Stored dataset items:

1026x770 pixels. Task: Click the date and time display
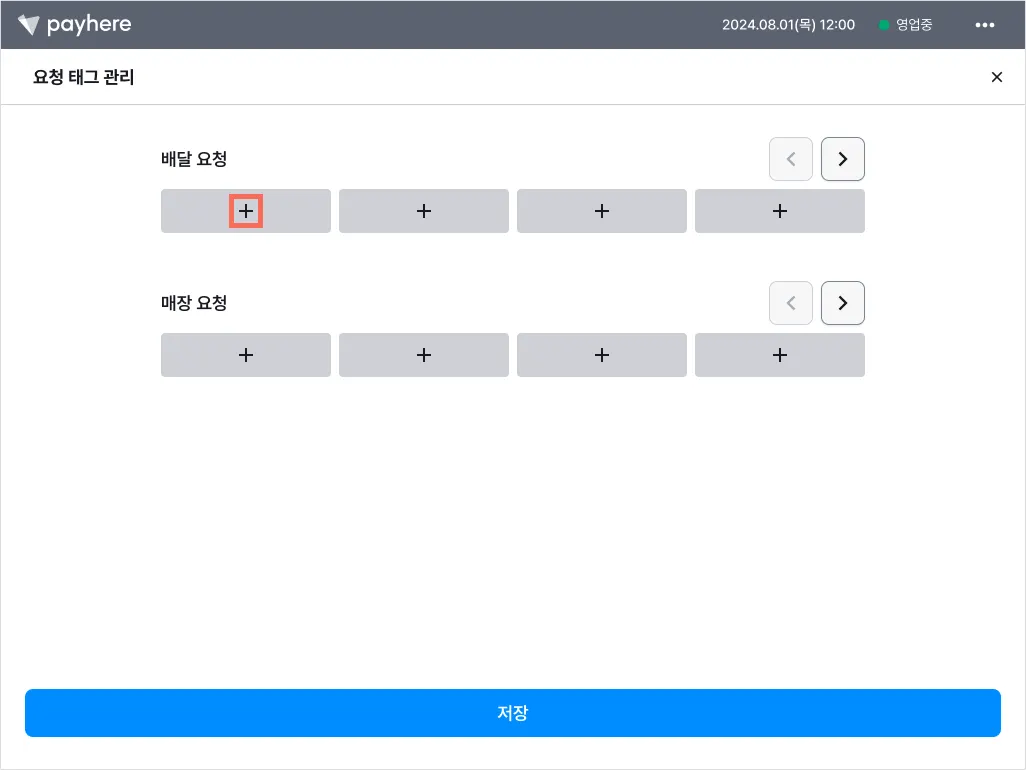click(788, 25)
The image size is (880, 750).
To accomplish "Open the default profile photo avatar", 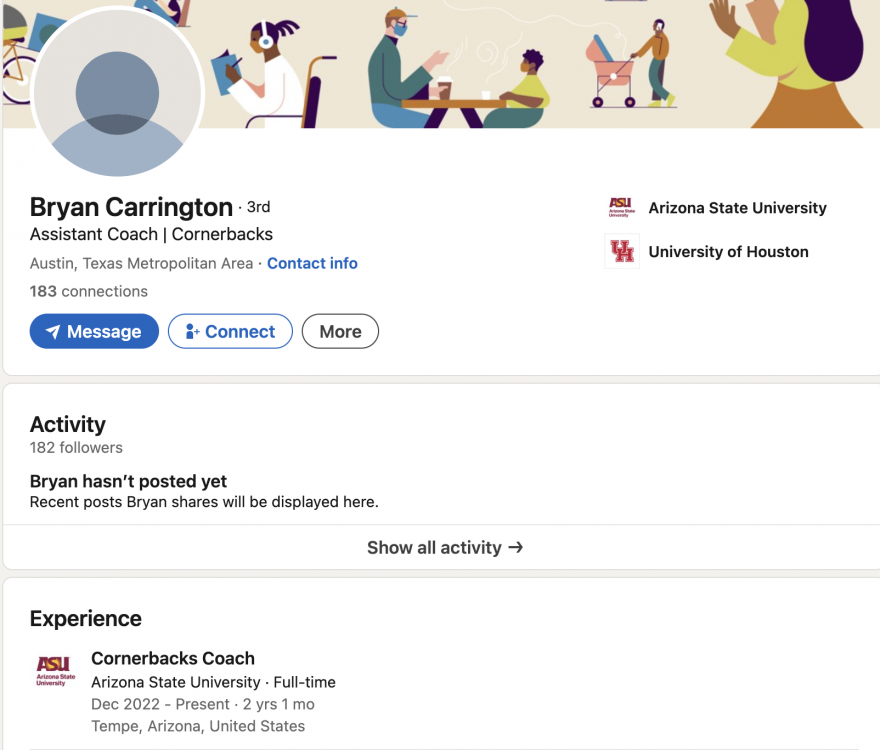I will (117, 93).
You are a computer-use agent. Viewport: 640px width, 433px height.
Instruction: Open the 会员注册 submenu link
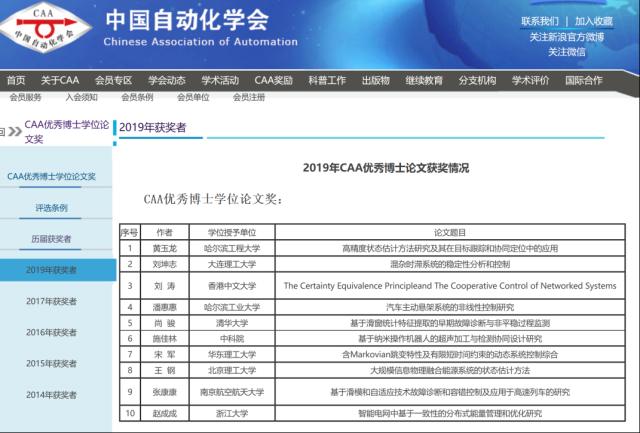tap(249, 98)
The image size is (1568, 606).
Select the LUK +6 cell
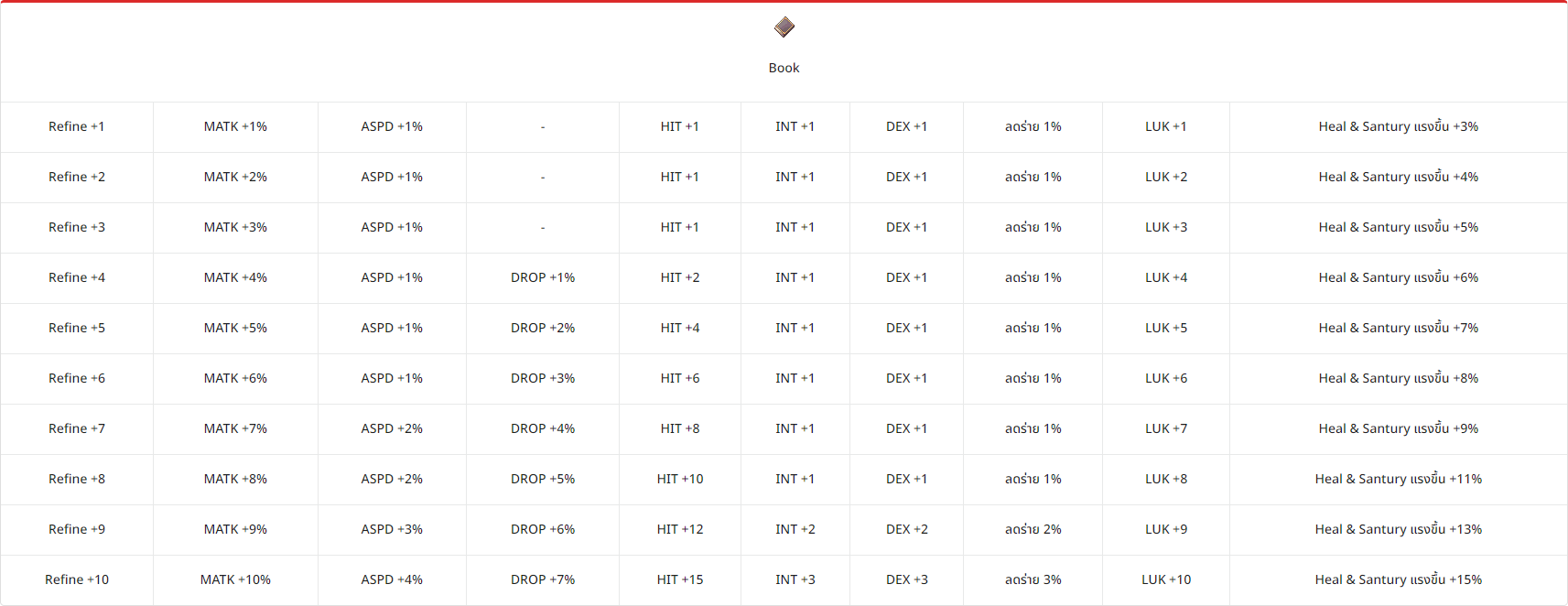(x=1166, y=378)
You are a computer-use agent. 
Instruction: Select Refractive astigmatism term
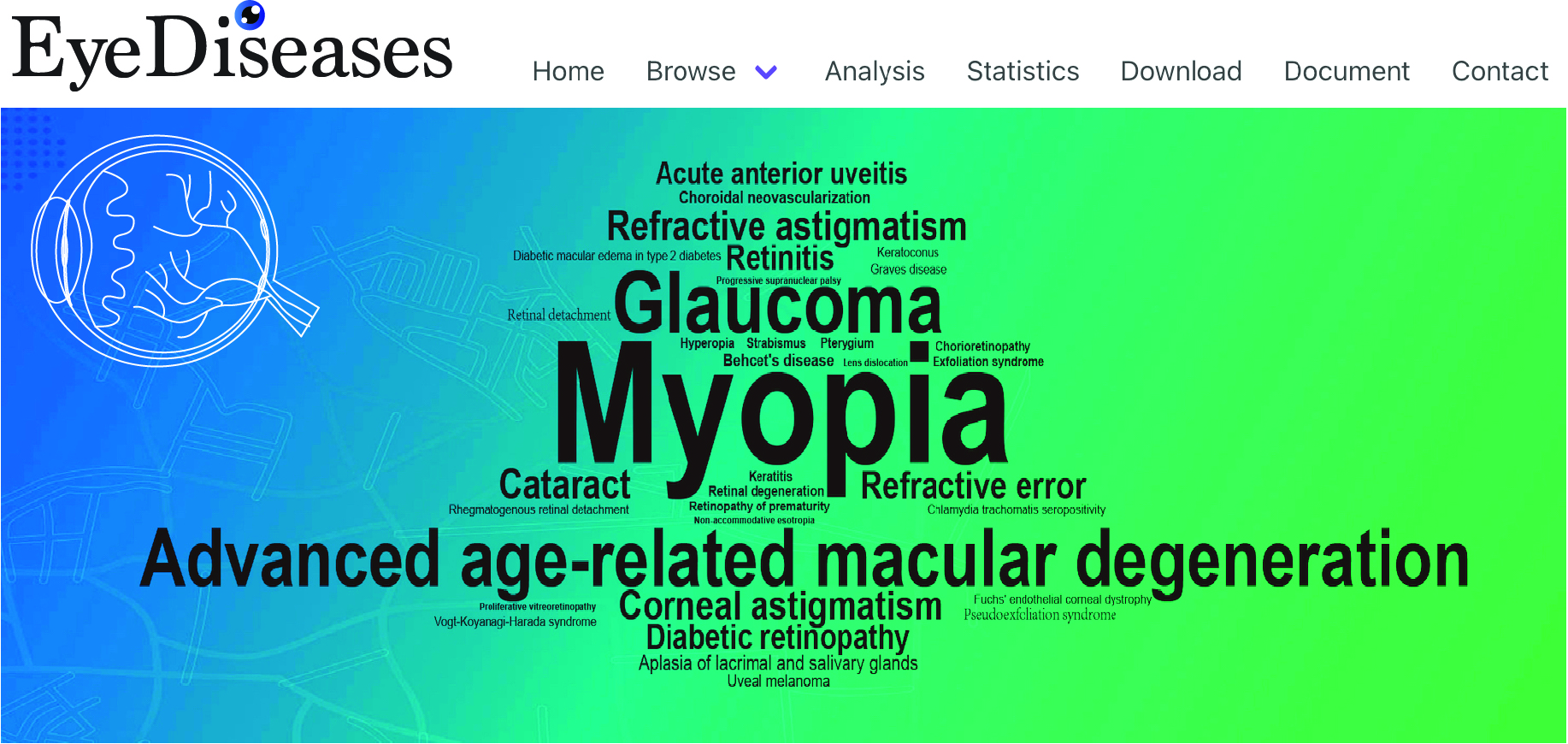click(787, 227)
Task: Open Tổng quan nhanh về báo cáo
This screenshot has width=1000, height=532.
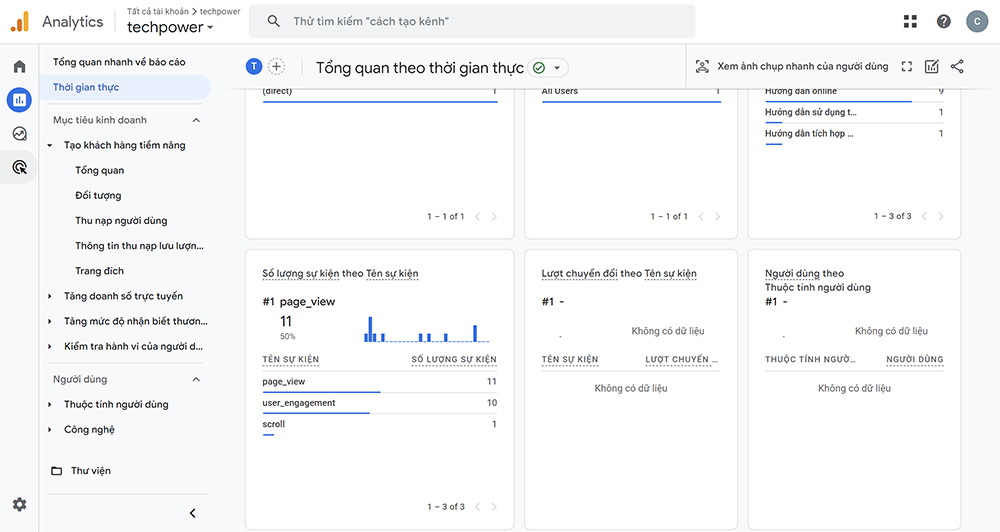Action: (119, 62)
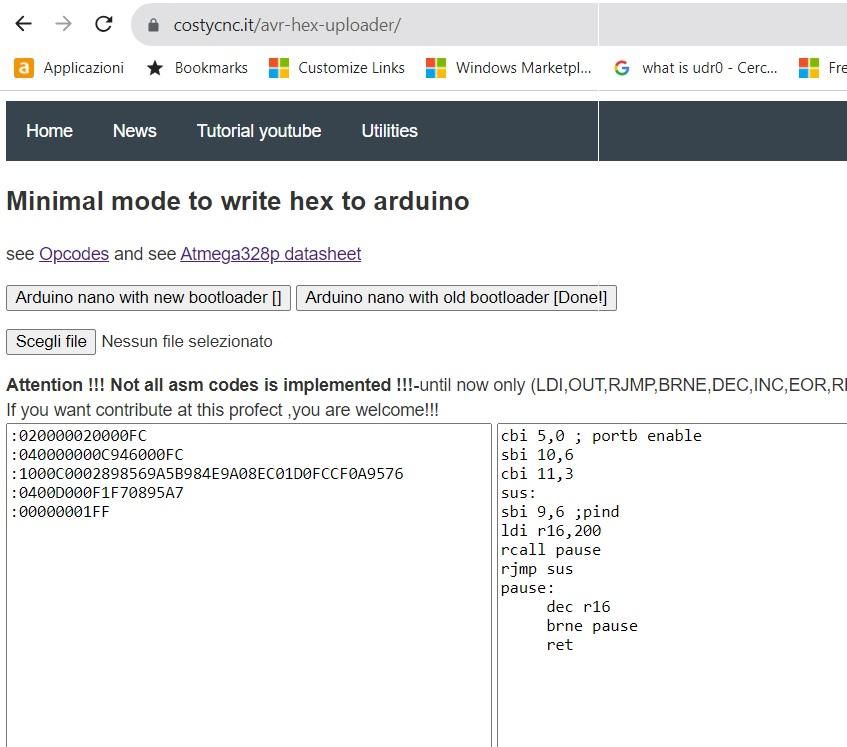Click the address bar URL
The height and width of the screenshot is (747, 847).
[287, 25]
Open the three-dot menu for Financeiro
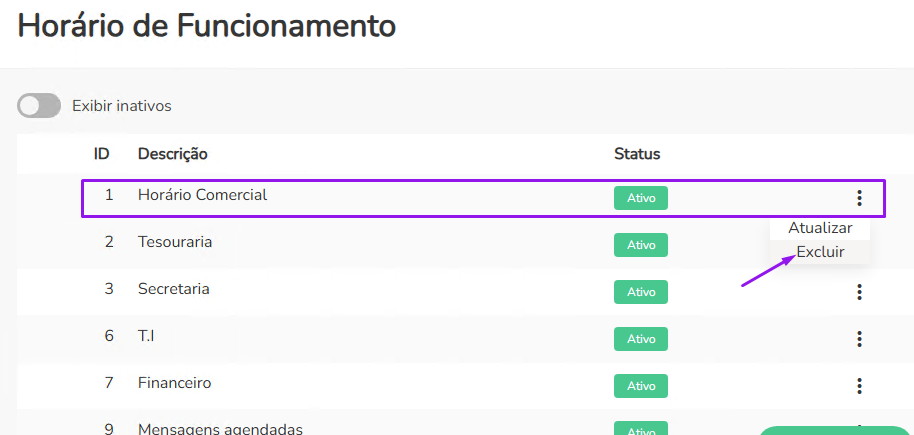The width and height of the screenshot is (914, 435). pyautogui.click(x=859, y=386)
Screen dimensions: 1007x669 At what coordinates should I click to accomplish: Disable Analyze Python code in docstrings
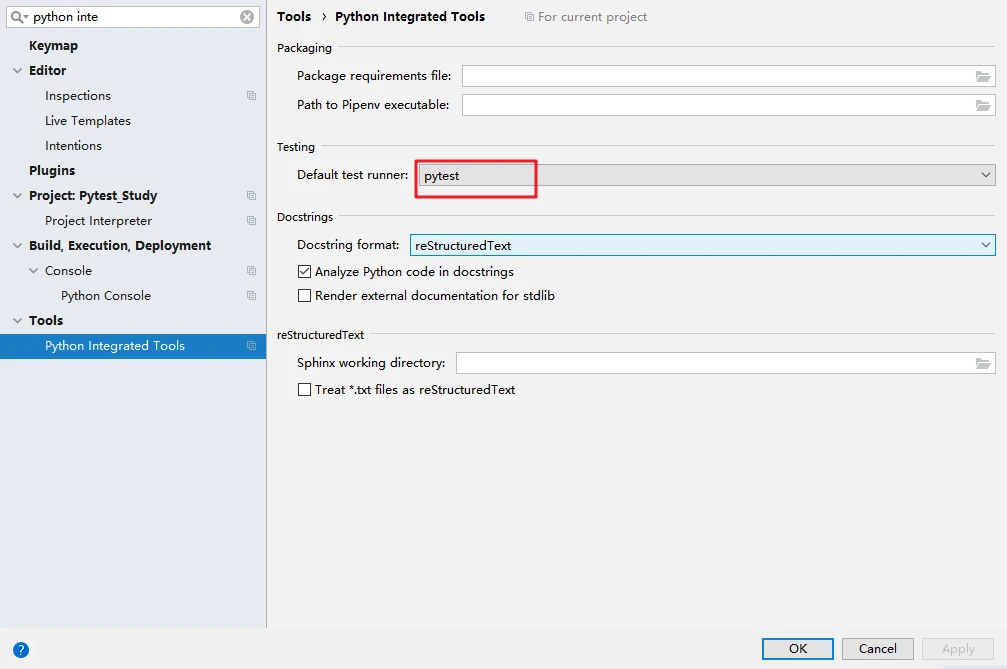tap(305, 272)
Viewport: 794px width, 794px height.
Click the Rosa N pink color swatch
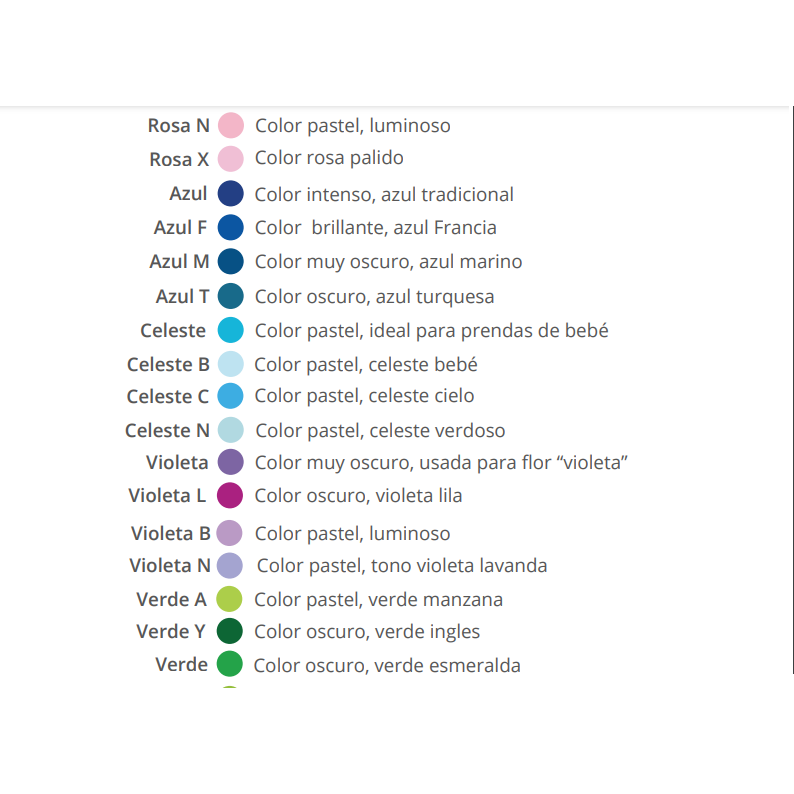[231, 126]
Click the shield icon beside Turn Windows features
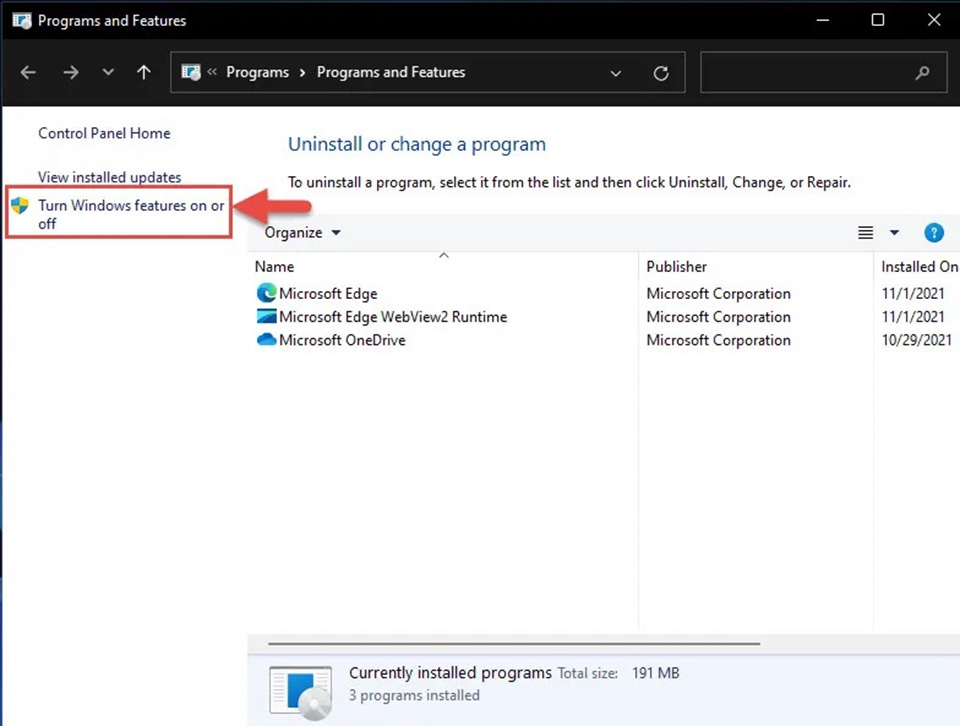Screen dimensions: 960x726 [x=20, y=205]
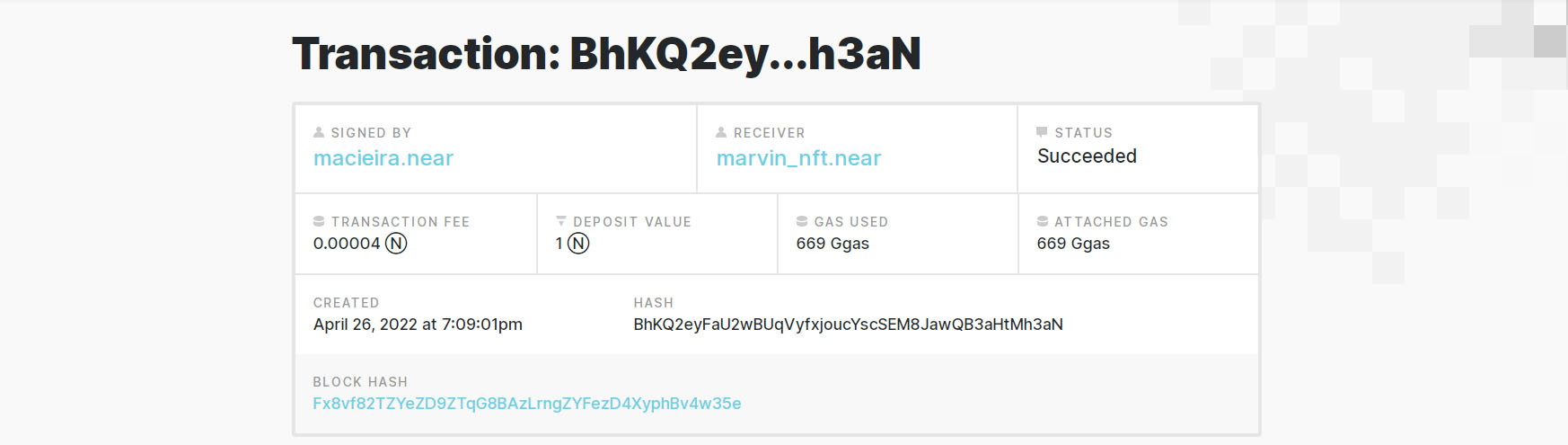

:: WHAT TO WORK ON ::
Output the span from the line with "You are a computer-use agent. Viewport: 640px" through the last line of the data, inclusive and exact, and omit every picture.

:: SOLUTION FOR THIS TASK ::
You are a computer-use agent. Viewport: 640px width, 433px height.
Instruction: Open the 会员注册 submenu link
tap(249, 98)
The image size is (1568, 606).
Select the LUK +6 cell
(x=1166, y=378)
You are a computer-use agent. 
Instruction: Select Refractive astigmatism term
click(787, 227)
Task: Open Tổng quan nhanh về báo cáo
This screenshot has width=1000, height=532.
Action: (119, 62)
Click the address bar URL
The height and width of the screenshot is (747, 847).
[287, 25]
Open the three-dot menu for Financeiro
The width and height of the screenshot is (914, 435). pyautogui.click(x=859, y=386)
Screen dimensions: 1007x669 At what coordinates should I click to accomplish: Disable Analyze Python code in docstrings
tap(305, 272)
Viewport: 794px width, 794px height.
Click the Rosa N pink color swatch
[231, 126]
Click the shield icon beside Turn Windows features
Screen dimensions: 960x726 [x=20, y=205]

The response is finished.